Now, I don't disagree with the gut-level appeal of reductive 'Econ 101' arguments but we need a doctoral-level economics class because freshman theory doesn't hack it. Take inflation. Please. The freshman says that American consumer demand drove it. Wrong. This is a global economy and fuck-ups halfway around the world affect us. Nor does it just affect us. The other developed countries are wrestling with inflation too. You cannot lock down the biggest factory in the world (China) for months, bump the price of crude, disrupt the world's wheat supply by taking one of the biggest producers out (Ukraine), block the Suez Canal accidentally, etc., and avoid price shocks. There is a drought in Panama that is reducing the use of the canal and is predicted to raise the cost of energy in Asia due to American exports having to go round South America instead. Energy cost increases in Asia will translate to rising costs here, eventually, when Asian goods come over here. Vacations and Taylor Swift ticket prices have nothing to do with the price of eggs (which are back down to pre-surge prices); lack of workers, lack of transport and higher energy prices do. We are long past the days when we can look at the US in isolation and label the American consumer as the force driving inflation. They have a role in the whole but on the whole they are not the whole (alliteration; nice).

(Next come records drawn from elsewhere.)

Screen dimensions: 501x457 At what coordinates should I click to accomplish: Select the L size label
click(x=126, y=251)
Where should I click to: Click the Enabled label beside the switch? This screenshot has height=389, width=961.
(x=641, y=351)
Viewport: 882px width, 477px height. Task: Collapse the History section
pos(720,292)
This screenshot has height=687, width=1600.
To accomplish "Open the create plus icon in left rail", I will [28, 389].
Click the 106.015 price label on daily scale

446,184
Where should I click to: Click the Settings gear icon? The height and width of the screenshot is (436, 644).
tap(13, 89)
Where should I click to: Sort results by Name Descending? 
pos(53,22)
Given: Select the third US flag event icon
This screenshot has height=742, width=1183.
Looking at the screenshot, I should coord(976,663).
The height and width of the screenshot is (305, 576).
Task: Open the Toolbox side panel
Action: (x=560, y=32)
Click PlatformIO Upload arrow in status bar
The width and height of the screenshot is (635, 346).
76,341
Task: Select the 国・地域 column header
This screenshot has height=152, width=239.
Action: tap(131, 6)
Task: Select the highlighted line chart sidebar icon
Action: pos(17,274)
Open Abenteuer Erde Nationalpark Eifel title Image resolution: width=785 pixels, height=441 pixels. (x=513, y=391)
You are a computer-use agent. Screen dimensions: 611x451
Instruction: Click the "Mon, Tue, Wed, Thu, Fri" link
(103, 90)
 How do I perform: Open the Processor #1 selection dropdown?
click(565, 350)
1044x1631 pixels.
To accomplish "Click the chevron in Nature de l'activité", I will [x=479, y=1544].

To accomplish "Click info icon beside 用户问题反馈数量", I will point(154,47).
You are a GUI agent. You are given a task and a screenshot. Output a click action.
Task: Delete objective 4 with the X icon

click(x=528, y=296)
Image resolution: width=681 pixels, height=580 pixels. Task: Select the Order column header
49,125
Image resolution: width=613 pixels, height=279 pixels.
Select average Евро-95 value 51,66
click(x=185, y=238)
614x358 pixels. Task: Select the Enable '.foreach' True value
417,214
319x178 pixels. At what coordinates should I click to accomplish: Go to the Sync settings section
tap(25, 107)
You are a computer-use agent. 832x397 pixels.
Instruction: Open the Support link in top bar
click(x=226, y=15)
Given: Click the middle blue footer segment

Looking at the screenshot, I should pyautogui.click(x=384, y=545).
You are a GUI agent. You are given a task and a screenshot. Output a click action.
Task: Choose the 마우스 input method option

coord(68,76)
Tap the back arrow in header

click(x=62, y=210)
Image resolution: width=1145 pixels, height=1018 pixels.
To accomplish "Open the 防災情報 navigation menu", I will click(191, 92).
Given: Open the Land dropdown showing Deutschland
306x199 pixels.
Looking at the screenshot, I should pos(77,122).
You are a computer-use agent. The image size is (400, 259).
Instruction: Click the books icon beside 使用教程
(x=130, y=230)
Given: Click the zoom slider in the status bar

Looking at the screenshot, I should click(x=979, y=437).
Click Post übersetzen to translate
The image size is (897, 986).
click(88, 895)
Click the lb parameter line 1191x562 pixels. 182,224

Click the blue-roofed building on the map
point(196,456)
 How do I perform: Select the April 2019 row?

The same logic is true of vintage cards: a multiplicity of factors affects each market segment and you cannot say “yes, this drove it.” The pandemic certainly brought some bored former collectors back into the hobby. If your choices are sitting at home with the wife or digging out your old card collection and spending time playing with it, the choice is easy after about oh, say, three days; you can only drink and screw and talk so much. The cash payments from the government during the pandemic and the fall-off in most other leisure spending also played roles, for sure. I got $1,400 in my pocket together with my vacation savings I didn’t spend and a universe of shiny toys online, something is gonna happen. The Michael Jordan documentary ignited a surge in vintage basketball card interest and prices, no question. But why any specific issue or set or player went up, stayed up, or fell, that we cannot possibly isolate and accurately explain. The people pontificating in the hobby press as to the whys and wherefores of gyrations in the card market are talking out of their butts, no use in pretending otherwise.
My ultimate advice is that when it comes to cards, avoid reductive advice.